Stock brokers may be dishonest

Christine O. Asasa says investors on stock markets should know the brokers they are dealing with.While on the move to stock markets, we should very much appreciate the work of brokers and other intermediaries.

Christine O. Asasa says investors on stock markets should know the brokers they are dealing with.

While on the move to stock markets, we should very much appreciate the work of brokers and other intermediaries.

It is important to take a more precautionary, preventative approach rather rely completely on exposing problems after they occur. We should thus take time to understand our intermediaries, more especially brokers, their weak spot and take precautions before disappointments. Well, any industry has its bad apples. And the brokerage industry is no exception. But not all investment professionals are devious, but it certainly helps to be armed with information that helps you understand the investment profession, and ask the right questions when seeking its services.

For the most part, the Rwanda Capital Markets Advisory Council (CMAC) is there to oversee and do a fairly good job, regulating and policing the brokerage community. Even so, the best way to avoid deceitful brokers is to do your assignments. And even then, the most thorough background check of the firm, broker or planner doesn’t always prevent investors from falling prey to fraudulence.

It should be understood that, in any business environment, whether heavily regularised or not, we still meet dishonest managers, directors, taking into consideration the conflicts of interests of different stakeholders.

To help you be as informed as possible, this article will explain some of the more unscrupulous and dishonest practices, brokers have used to boost their commissions and push poor-quality investments onto unsuspecting investors.


This is the act of excessively trading a client’s account. Some brokers with discretionary authority over an account use this unethical practice to increase their commissions. Churning is done to benefit the broker rather than the investor, as the only purpose of the trade is to increase commissions, not a client’s wealth. In fact even one trade can be considered churning if it has no legitimate purpose. A warning sign of churning may be an unusual increase in transactions without any gains in the portfolio value.

If you’re truly worried that your account might be churned, you might want to consider a wrap account. This is an account by which a broker manages a portfolio in exchange for a flat fee. The advantage of a wrap is that it protects you from overtrading. Because the broker gets a flat annual fee, he or she only trades when it is advantageous to your portfolio. Even if you’ve allowed your broker to trade for you, it is always prudent to keep up to date on what is going on in the portfolio; in spite of everything, it is your money.

Selling dividends

This occurs when brokers try to convince a customer that purchasing a particular investment such as stock or mutual funds will be profitable because of an upcoming dividend. But, in reality, the broker is trying to generate commissions through selling a client on a quick and easy gain.

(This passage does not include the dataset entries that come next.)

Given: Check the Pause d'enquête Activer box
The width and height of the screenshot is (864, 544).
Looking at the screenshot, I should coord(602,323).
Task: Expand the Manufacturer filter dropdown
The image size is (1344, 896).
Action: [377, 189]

Say, for example, in mutual funds: an advisor will tell a client to buy a fund because dividends are being paid out by companies in the fund. Just like the stock price, the mutual fund’s net asset value is discounted by the value of the dividend, resulting in a gain only for the broker - in the form of commissions. In fact, the investor is better off waiting until after the dividend offer: the stock is at a lower price and the investor avoids relatively higher taxes on the income from the dividend.

Withholding recommendation

Many brokerages and mutual fund companies have a sales charge on certain investments. It isn’t that these sales charges are illegal, but sometimes the sales charges cause investors to pay more than they should. For example, let’s say that a mutual fund company charges 5 per cent for investments under Frw250,000 but only 4 per cent for investments of Frw250,000 and upwards. A cut-off point sale would occur if you invest at Frw250,000 because at this amount your investment is in a lower sales-charge bracket.

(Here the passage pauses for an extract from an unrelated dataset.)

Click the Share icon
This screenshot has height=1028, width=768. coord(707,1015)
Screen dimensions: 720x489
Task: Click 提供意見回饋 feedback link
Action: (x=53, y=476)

Unscrupulous advisors, however, to preserve their sales, may recommended that you invest Frw240,750 into the fund even though you would save Frw2 500, or 1 per cent, in sales charge by investing Frw250,000. Advisors may keep you from reaping the benefits of breakpoints also by splitting your money up among different investment companies, even though each company offers similar services. This leads to more commissions for the advisor and less cost savings to you as you are unable to take advantage of the lower commission rates when you reach the higher breakpoint.

Unsuitable transactions

To sum up the nature of all these practices, I would like to emphasise the meaning of "unsuitable transactions", a general term for investments made in a manner that is not consistent with the client’s circumstances and/or investment objectives. You should know that your broker is duty-bound to know your financial needs and constraints and to make investment recommendations accordingly.

Now, here are other transactions that may be characterised as unsuitable:

• High-risk investments if you have a low-risk tolerance.

• Placing a high concentration of your money into one stock or security.


It is important for all investors, regardless of their financial background, to maintain focus on the dealings going on in their accounts. This does not mean that you need to review it every day but by no means only once a year. If this is done along with a thorough examination of broker’s investment proposals, you should avoid most types of broker fraud.